### About this exercise
Print the listing below only from the line that has "Click the 关闭 (Close) button" through the line that has "You are a computer-use agent.", exactly, and drop any picture.

### Material supplied
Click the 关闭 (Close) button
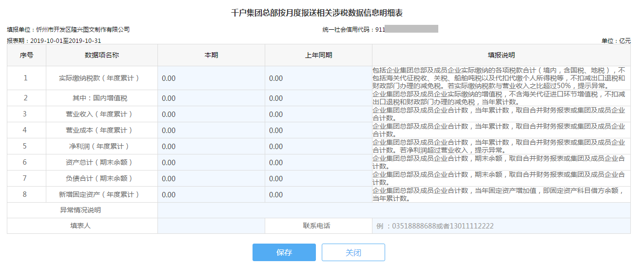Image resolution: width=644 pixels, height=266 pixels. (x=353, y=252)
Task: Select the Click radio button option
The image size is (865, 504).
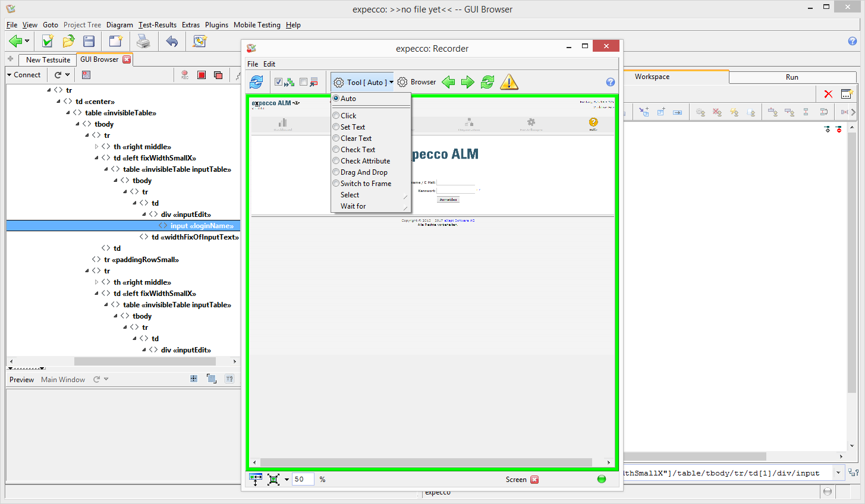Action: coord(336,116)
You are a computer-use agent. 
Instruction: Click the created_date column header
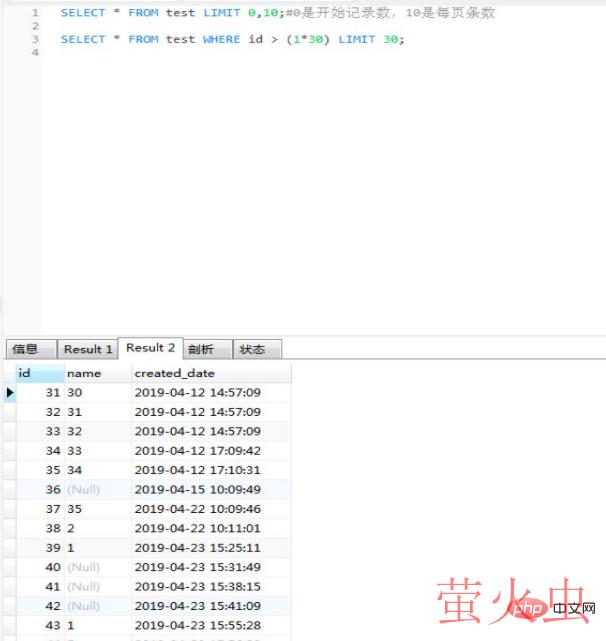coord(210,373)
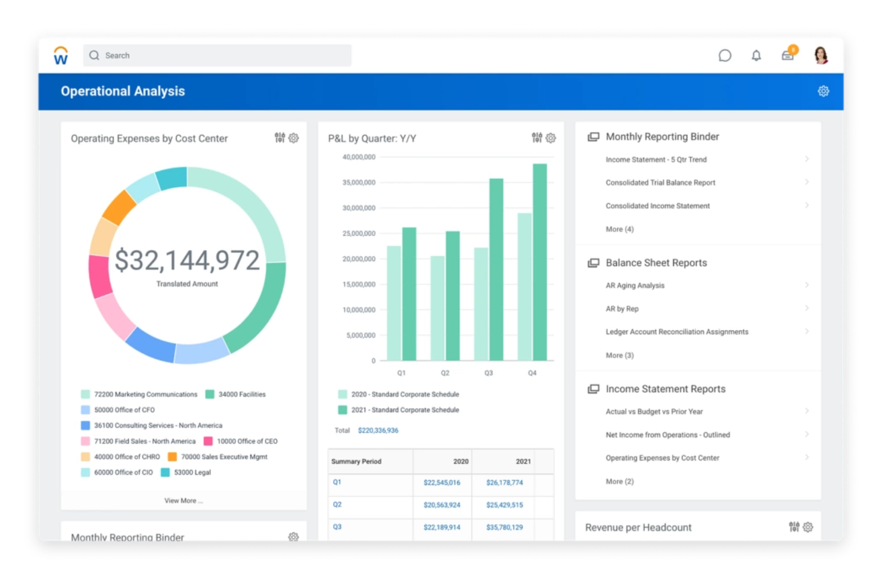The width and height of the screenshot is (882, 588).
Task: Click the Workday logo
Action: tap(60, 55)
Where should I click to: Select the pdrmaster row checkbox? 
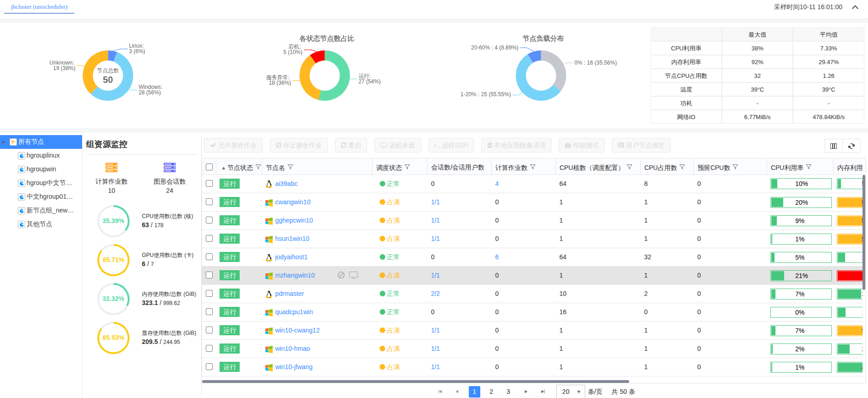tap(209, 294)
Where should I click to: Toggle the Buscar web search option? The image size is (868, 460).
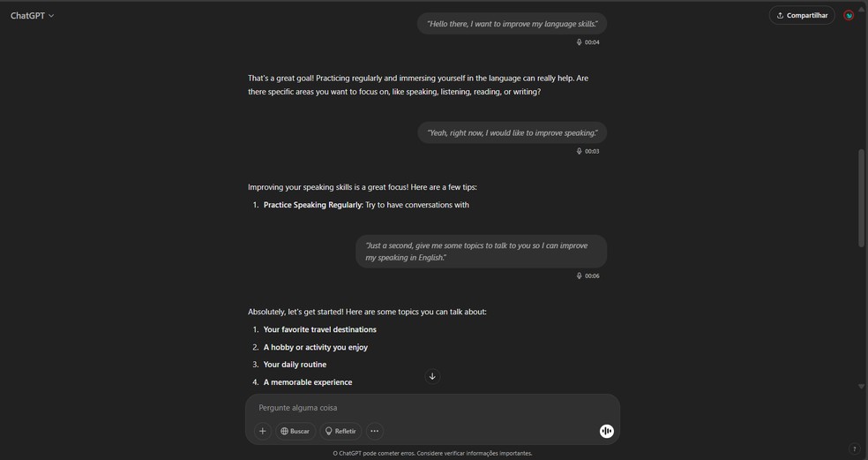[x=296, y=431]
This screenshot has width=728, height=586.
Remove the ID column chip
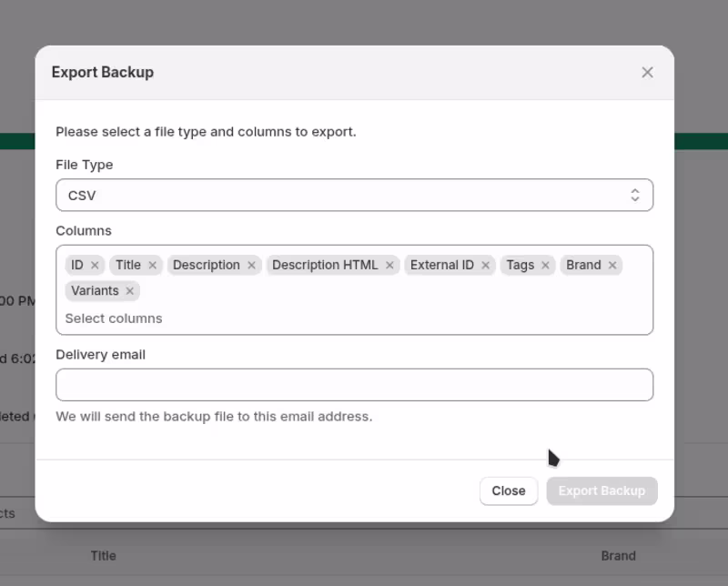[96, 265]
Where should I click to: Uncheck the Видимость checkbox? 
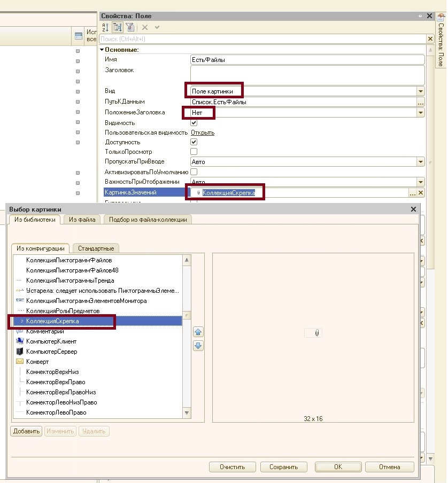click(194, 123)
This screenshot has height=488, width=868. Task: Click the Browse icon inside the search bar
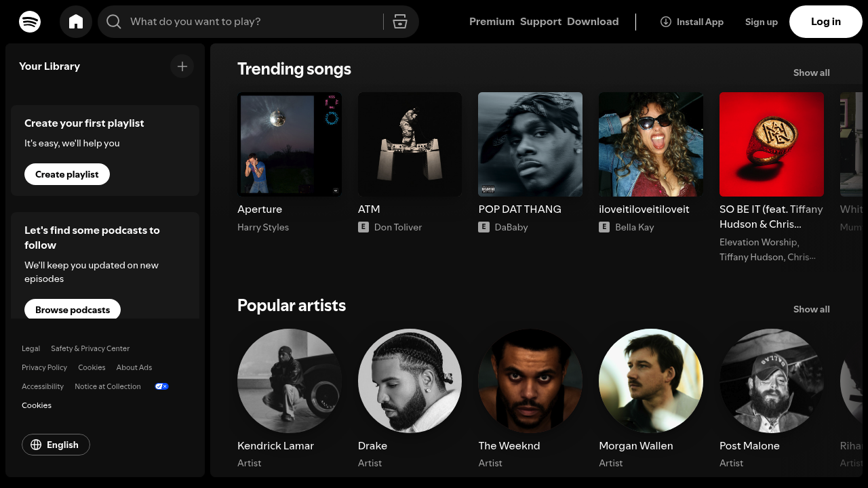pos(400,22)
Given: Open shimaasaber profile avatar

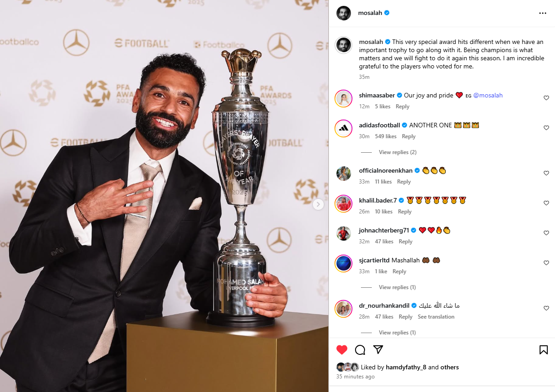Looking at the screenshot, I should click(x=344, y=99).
---
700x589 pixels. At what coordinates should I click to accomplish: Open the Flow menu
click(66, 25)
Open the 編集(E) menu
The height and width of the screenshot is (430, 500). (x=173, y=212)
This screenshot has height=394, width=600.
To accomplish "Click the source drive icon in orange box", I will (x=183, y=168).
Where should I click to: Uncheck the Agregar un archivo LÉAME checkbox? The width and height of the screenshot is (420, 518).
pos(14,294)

### Task answer
Click the 关闭 (Close) button
Image resolution: width=644 pixels, height=266 pixels. (x=353, y=252)
Task: Select the Click radio button option
The image size is (865, 504).
Action: coord(336,116)
You are a computer-use agent. 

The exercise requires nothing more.